** SUPPLIED MATERIAL follows **

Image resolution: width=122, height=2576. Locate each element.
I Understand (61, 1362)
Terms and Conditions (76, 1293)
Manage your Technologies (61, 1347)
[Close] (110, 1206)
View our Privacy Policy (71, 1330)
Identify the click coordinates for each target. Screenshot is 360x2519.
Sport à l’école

** End of SUPPLIED MATERIAL **
** SUPPLIED MATERIAL follows **

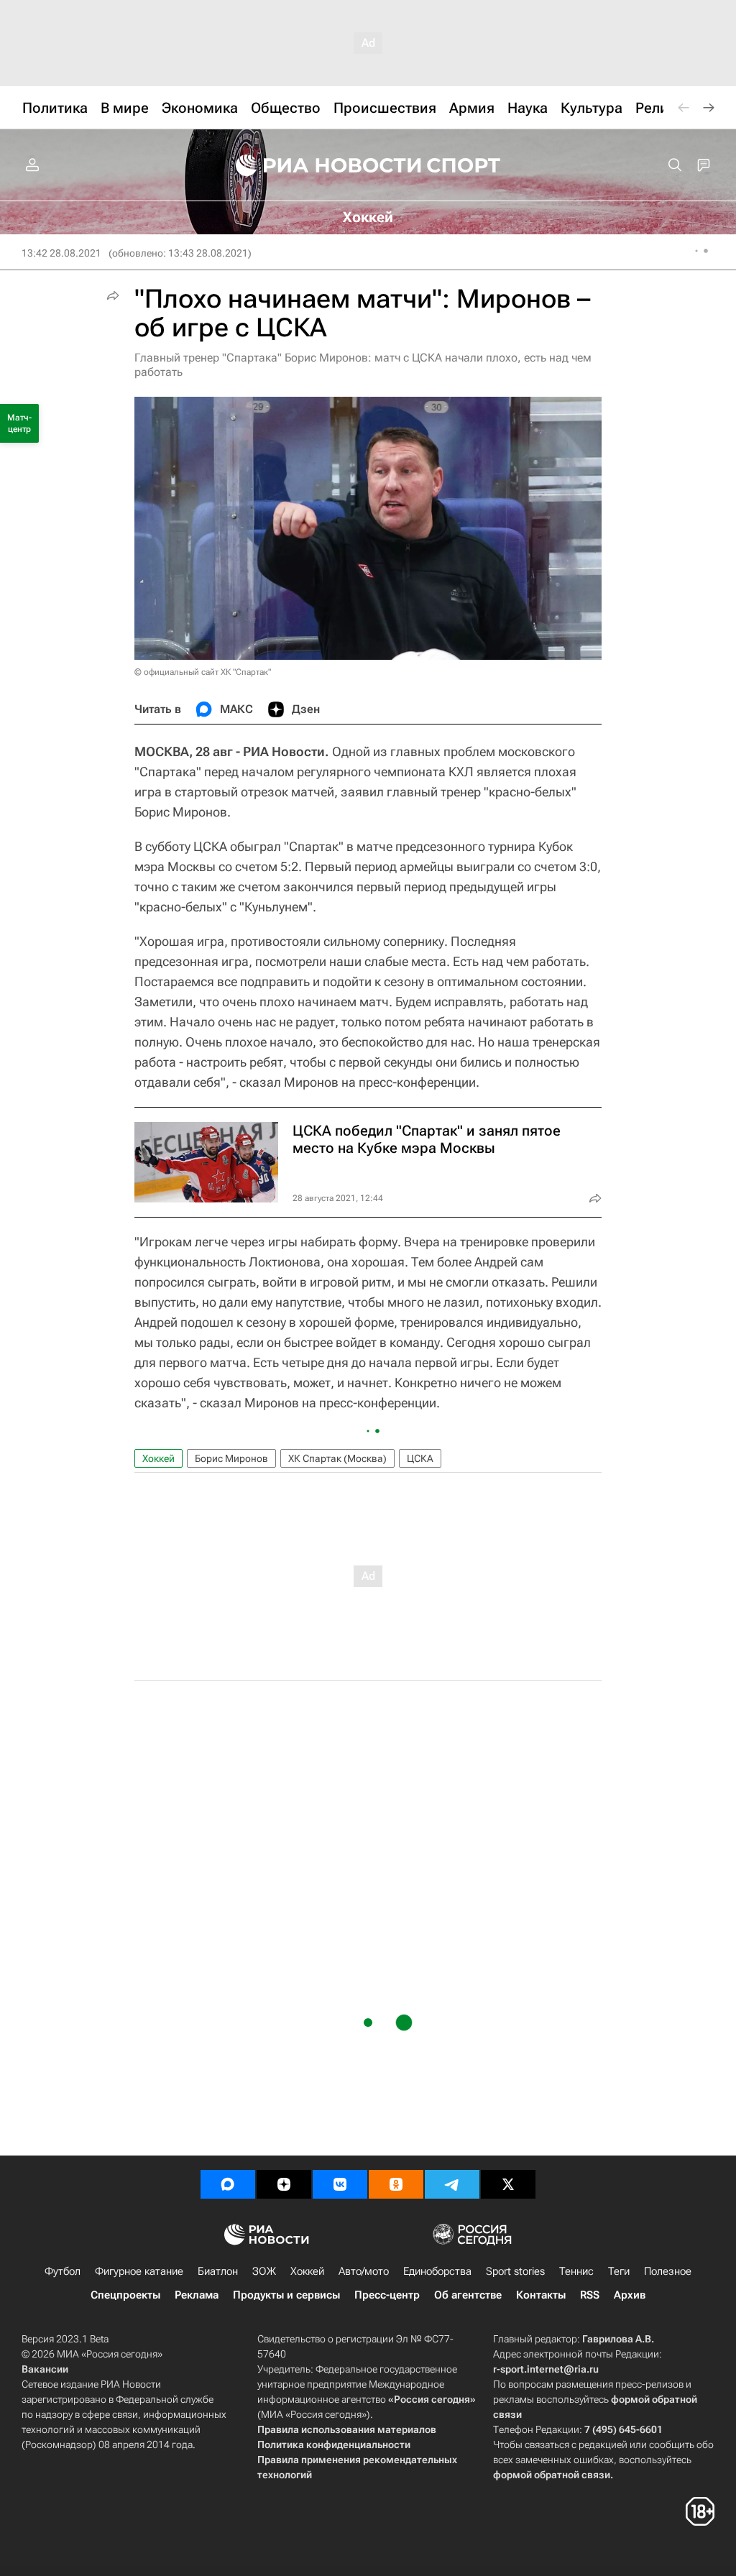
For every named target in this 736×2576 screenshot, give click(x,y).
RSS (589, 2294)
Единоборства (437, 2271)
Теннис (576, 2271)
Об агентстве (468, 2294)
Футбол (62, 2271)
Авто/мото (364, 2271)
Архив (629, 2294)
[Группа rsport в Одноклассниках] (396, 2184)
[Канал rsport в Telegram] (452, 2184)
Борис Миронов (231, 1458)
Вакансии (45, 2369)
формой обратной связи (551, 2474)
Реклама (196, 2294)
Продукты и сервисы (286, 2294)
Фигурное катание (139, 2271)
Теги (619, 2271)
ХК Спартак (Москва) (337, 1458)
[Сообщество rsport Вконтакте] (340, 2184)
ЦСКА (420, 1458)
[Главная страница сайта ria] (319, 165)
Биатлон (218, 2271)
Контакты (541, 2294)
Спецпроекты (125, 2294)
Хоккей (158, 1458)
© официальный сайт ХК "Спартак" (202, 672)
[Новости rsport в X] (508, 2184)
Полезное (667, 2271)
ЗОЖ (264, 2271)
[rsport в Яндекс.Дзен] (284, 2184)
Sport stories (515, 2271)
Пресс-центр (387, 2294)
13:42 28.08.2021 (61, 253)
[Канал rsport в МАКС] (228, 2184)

** End of SUPPLIED MATERIAL **
** SUPPLIED MATERIAL follows **

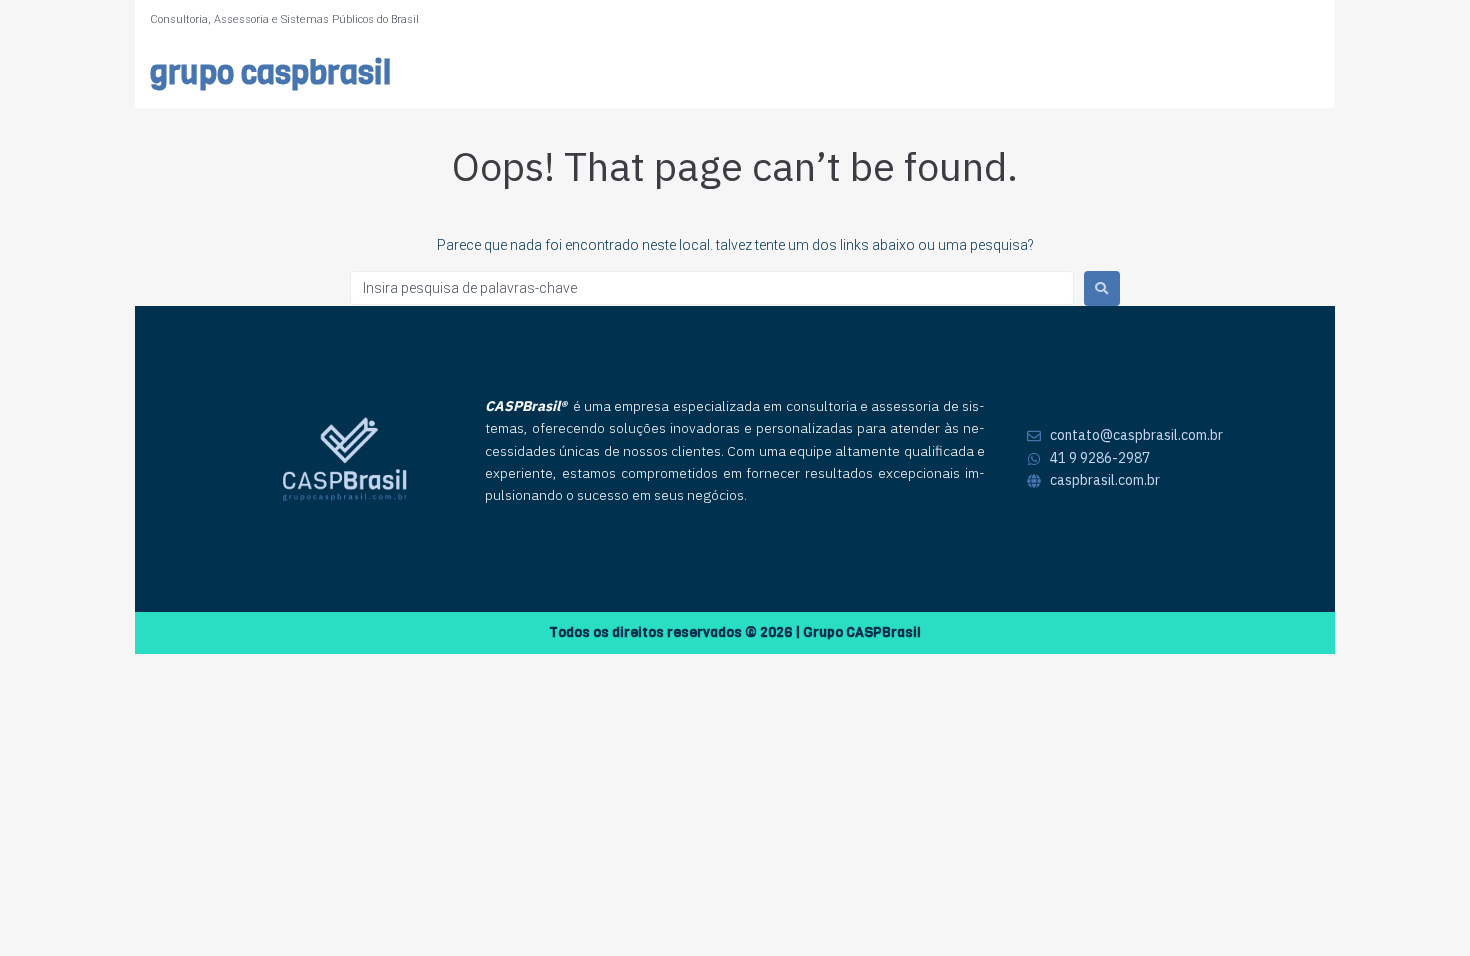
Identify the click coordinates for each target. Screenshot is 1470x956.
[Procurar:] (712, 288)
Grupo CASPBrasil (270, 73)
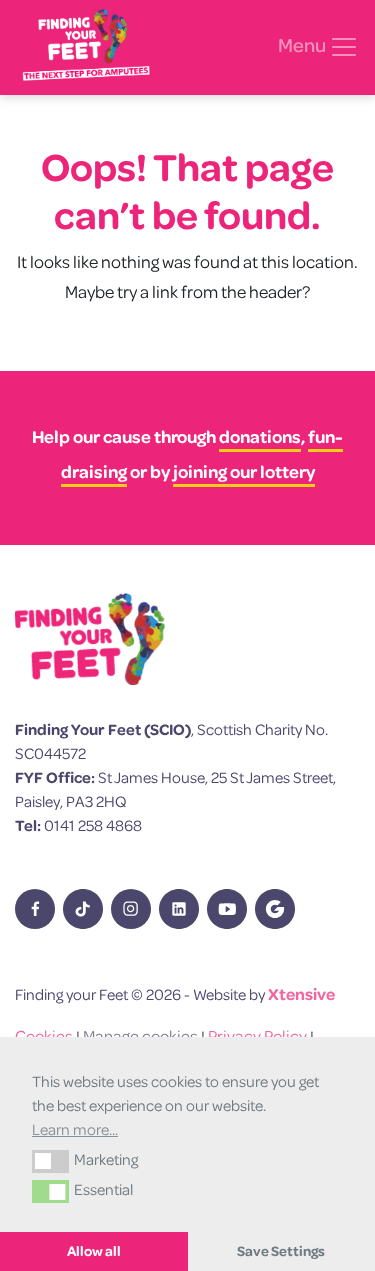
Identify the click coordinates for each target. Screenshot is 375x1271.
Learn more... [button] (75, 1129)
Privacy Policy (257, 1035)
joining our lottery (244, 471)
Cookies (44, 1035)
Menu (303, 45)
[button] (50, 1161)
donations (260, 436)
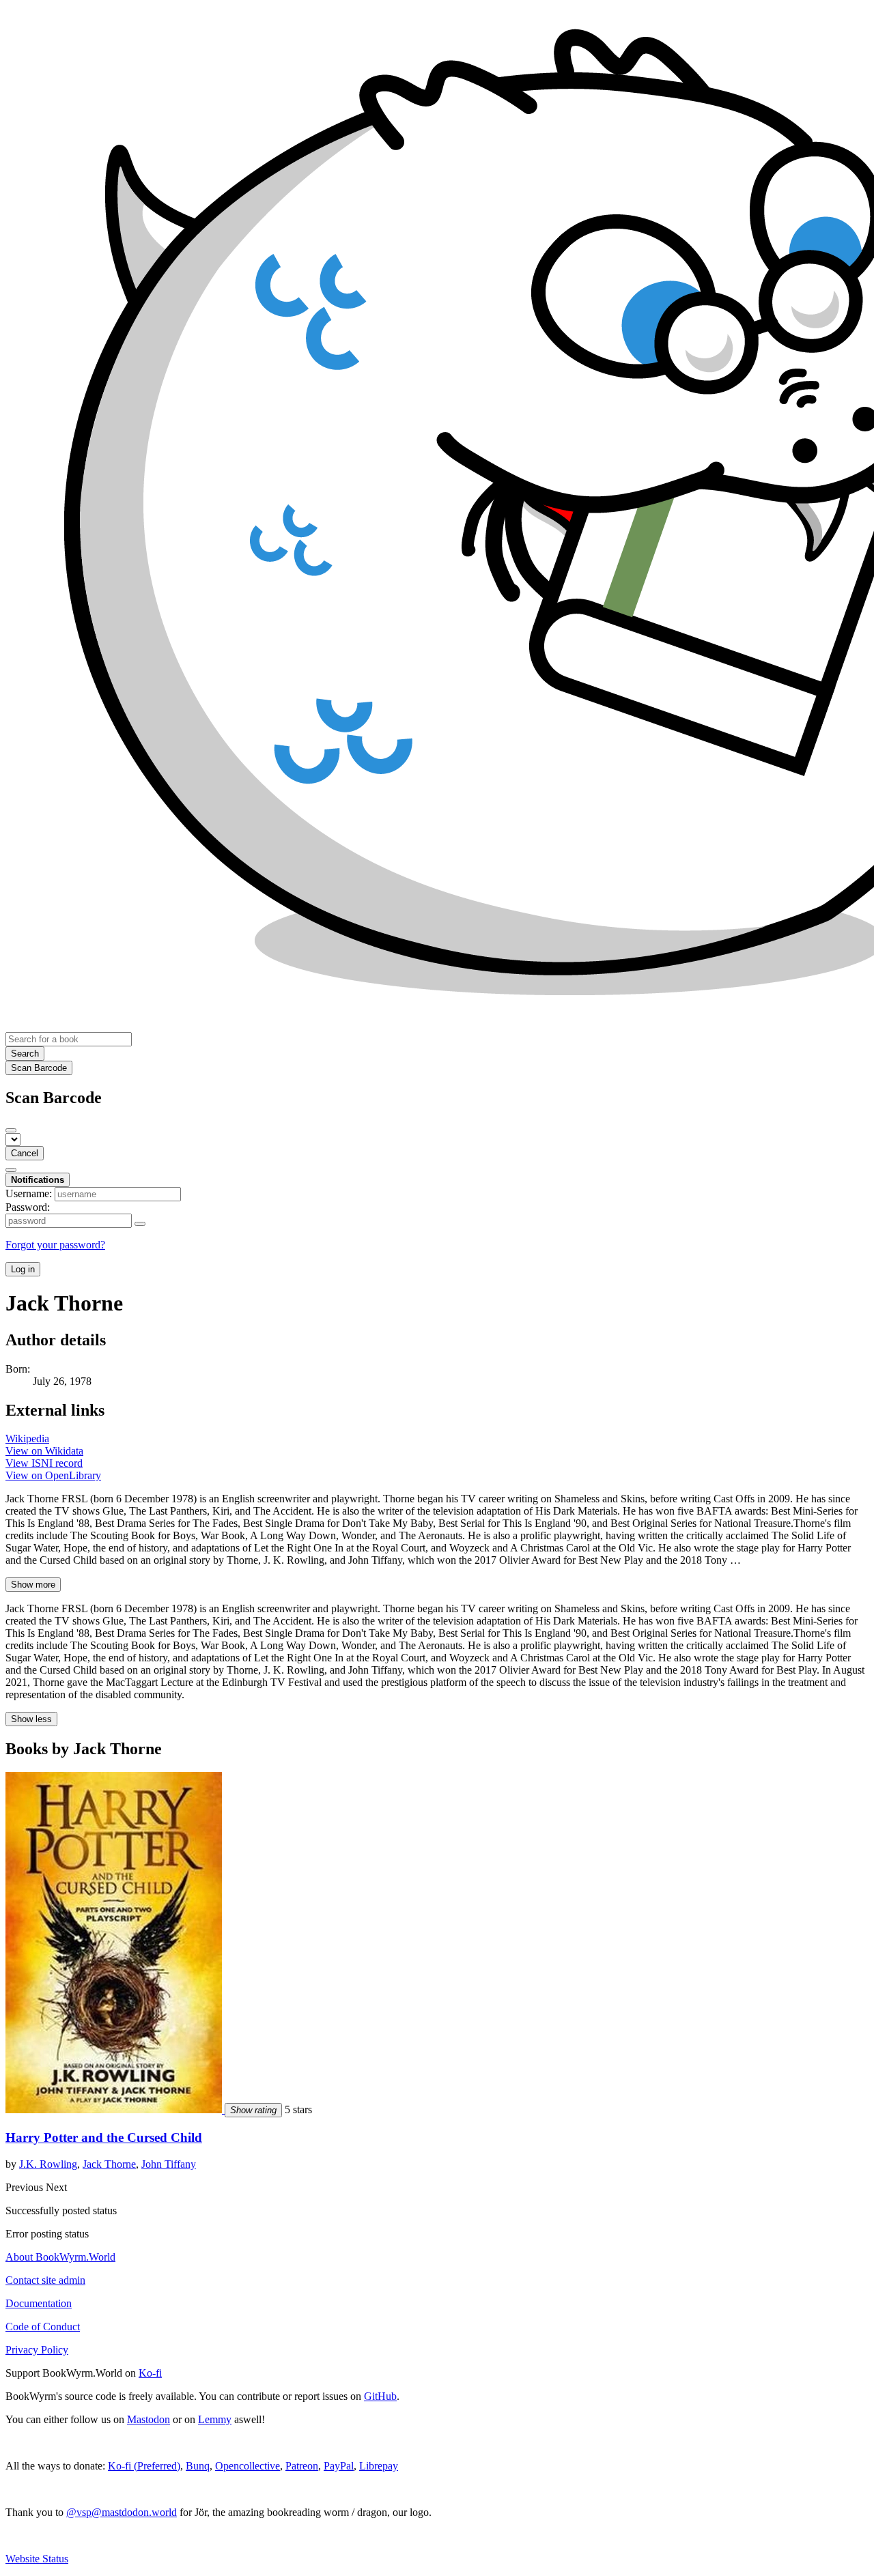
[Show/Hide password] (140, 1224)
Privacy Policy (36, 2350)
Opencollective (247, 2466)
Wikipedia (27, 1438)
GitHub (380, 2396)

** End of SUPPLIED MATERIAL **

Only the number is wanted: how many lines in the listing contain the word "Спартак"?

#### PROBLEM SOLUTION:
2